What this exercise asks —
• a. Translate this sentence from the devotional on fearing God below into Spanish: "To find meaning and to stop wasting my life I must fear God."
• b. Decide whether each statement agrees with the devotional on fearing God below. Answer yes or no, and quote the words from the devotional that settle it.
(i) The devotional cites James 2:19 to say that even the demons believe there is one God.
(ii) According to the devotional, fearing God means only recognizing that a Creator exists.
(iii) The writer says that pleasure and material wealth have ended the hurting.
• c. Use the devotional on fearing God below to answer these questions:
(i) Which book, chapter and verses are given for the opening quotation?
(ii) Which three verbs define what it is to fear God?
(iii) To what place does fearing God drive the writer?

--- START Extract provided ---

For God will bring every deed into judgment,
including every hidden thing,
whether it is good or evil."
Ecclesiastes 12:13-14



I run after so much in search of relief from the meaningless routine and the pain of life in this broken world: pleasure, frivolity and fun, numbing addictions, industry and success, personal kingdom-building, material wealth, entertainment.  But I'm still hurting and empty inside.  Where lies the answer for my purpose?

Fear God.  Many believe He exists, even if they say He doesn't.  All of us are confronted with His handiwork on a daily basis, unknowingly driving us to make a decision about Him, whether we realize it or not (Psalm 19:1-4, Romans 1:19, Acts 14:17).  Mankind is constantly either turning away from God or toward Him in both infinitesimal and enormous ways.  Is there a designer of this flower which I admire?  How does the sun rise like clockwork each day?  What kind of design went into the intricacy of the human hand? Is there a standard by which I am measured or is life mine for the taking with no consequences to bear for my actions?  I can either acknowledge Him or I can refuse to recognize the Mastermind behind all of creation.

Fearing God, however, goes beyond mere recognition of a Creator, a righteous Judge, a benevolent Being.  As James wrote, "You believe that there is one God.  Good!  Even the demons believe that--and shudder." (James 2:19)  To fear God is to revere, honor and respect Him.  Fearing God, realizing His holiness and righteousness causes me to tremble, to recognize my own inadequacies and my utter depravity, my filthiness before His own purity.  Fearing God drives me to the cross where the blood of Christ covers my sins making me appear white as snow to this God whose mercy on which I depend.  This kind of awe drives me to live in holiness, to offer my whole self as a living sacrifice, to give as He has given to me (1 Peter 1:15-16, Romans 12:1, Ephesians 4:32, John 13:34).

To find meaning and to stop wasting my life I must fear God.

--- END Extract provided ---
--- START Given data ---

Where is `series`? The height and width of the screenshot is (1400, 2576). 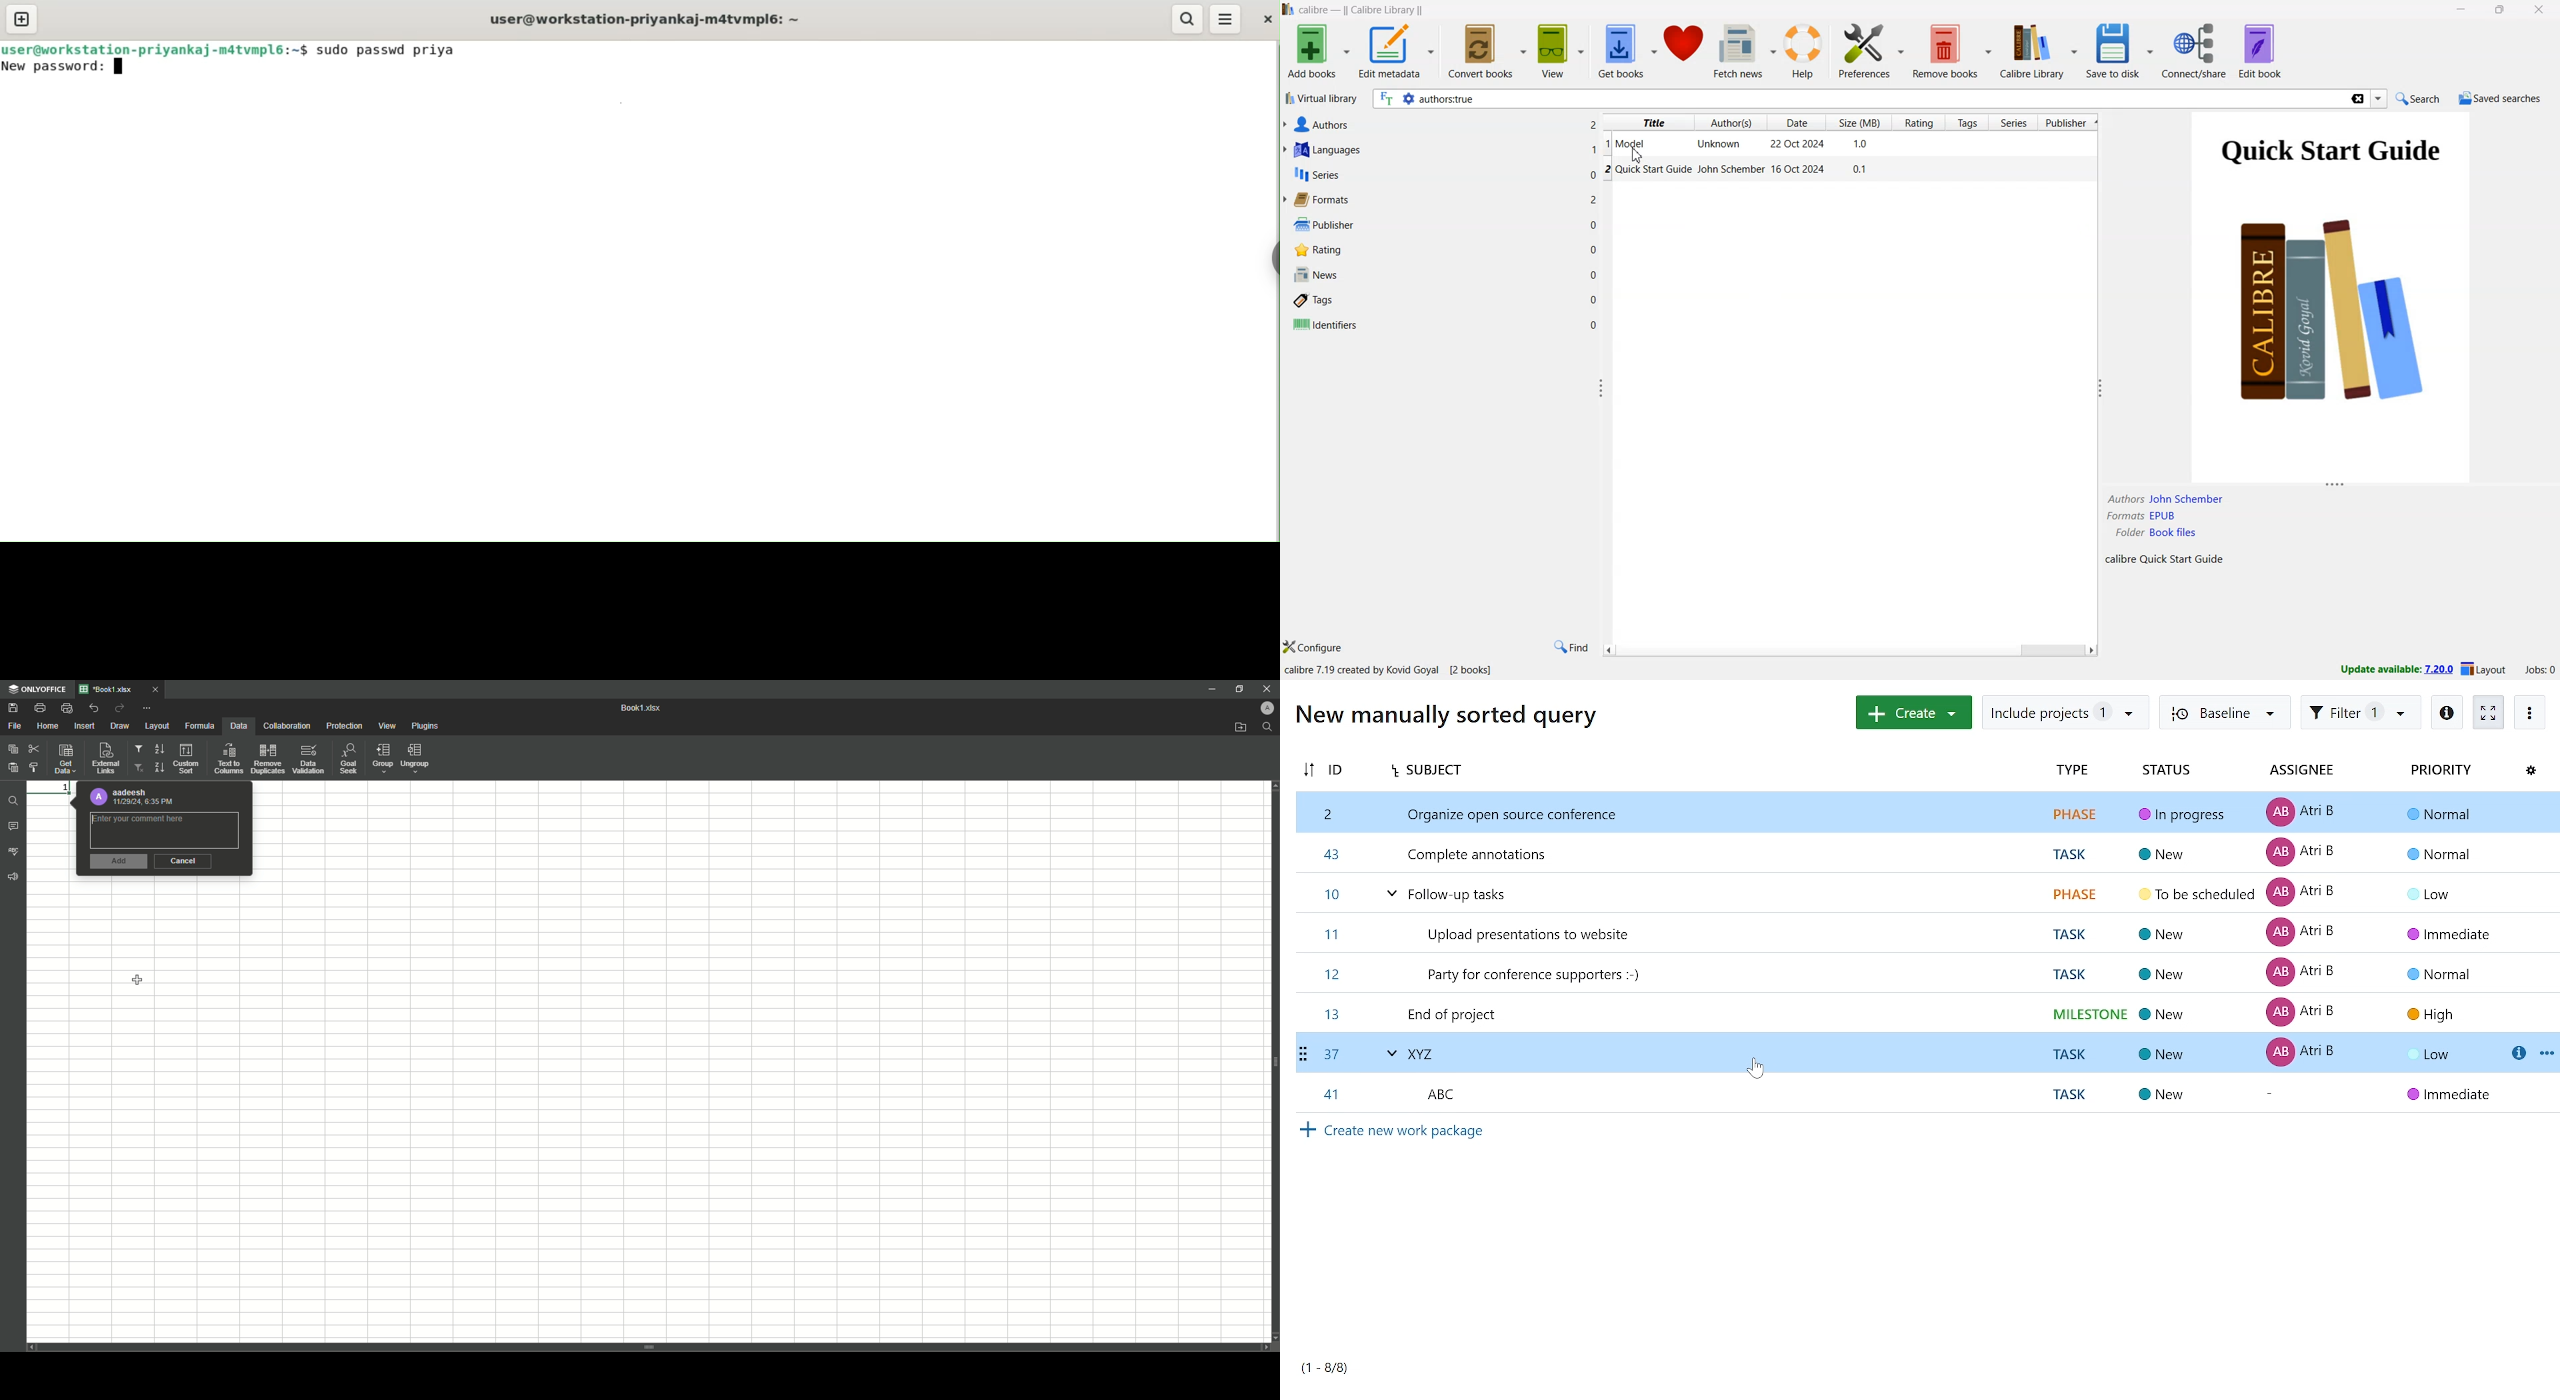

--- END Given data ---

Written responses —
• a. Para encontrar sentido y dejar de desperdiciar mi vida, debo temer a Dios.

• b.
(i) Yes: "Even the demons believe that--and shudder."
(ii) No: "Fearing God, however, goes beyond mere recognition of a Creator, a righteous Judge, a benevolent Being."
(iii) No: "But I'm still hurting and empty inside."

• c.
(i) Ecclesiastes 12:13-14
(ii) Revere, honor and respect
(iii) The cross